---------- Records for the task

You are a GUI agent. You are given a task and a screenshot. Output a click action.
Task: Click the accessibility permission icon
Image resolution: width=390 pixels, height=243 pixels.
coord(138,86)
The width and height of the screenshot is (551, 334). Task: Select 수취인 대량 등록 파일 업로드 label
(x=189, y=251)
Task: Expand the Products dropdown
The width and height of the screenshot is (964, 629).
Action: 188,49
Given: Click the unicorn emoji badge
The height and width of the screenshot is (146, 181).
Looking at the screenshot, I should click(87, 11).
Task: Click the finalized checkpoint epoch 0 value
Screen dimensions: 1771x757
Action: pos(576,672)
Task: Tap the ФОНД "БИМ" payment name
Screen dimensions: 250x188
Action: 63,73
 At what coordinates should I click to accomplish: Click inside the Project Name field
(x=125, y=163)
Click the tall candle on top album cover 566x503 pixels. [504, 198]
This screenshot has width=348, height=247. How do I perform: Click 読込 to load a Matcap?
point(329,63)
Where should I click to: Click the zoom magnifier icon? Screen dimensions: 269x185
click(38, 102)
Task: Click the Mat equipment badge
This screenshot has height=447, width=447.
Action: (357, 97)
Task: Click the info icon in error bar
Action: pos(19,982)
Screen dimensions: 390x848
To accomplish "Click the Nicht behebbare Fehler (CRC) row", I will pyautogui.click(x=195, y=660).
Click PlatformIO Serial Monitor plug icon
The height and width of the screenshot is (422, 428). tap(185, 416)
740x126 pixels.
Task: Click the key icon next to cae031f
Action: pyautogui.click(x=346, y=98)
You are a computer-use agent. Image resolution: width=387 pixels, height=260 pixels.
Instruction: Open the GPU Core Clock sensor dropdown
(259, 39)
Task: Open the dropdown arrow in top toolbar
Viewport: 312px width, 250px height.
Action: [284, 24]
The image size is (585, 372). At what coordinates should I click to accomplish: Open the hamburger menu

--------------------

Can you quote the lines of the records starting at the line containing "This screenshot has width=348, height=247." and ending at the last line of the records, exactly as they appear?

**Response:**
This screenshot has width=348, height=247. How do I perform: Click 読込 to load a Matcap?
point(329,63)
Where should I click to: Click the zoom magnifier icon? Screen dimensions: 269x185
click(38, 102)
Task: Click the Mat equipment badge
This screenshot has height=447, width=447.
Action: (357, 97)
Task: Click the info icon in error bar
Action: pos(19,982)
Screen dimensions: 390x848
To accomplish "Click the Nicht behebbare Fehler (CRC) row", I will pyautogui.click(x=195, y=660).
Click PlatformIO Serial Monitor plug icon
The height and width of the screenshot is (422, 428). tap(185, 416)
740x126 pixels.
Task: Click the key icon next to cae031f
Action: pyautogui.click(x=346, y=98)
You are a computer-use agent. Image resolution: width=387 pixels, height=260 pixels.
Instruction: Open the GPU Core Clock sensor dropdown
(259, 39)
Task: Open the dropdown arrow in top toolbar
Viewport: 312px width, 250px height.
Action: [284, 24]
The image size is (585, 372). At what coordinates should I click to accomplish: Open the hamburger menu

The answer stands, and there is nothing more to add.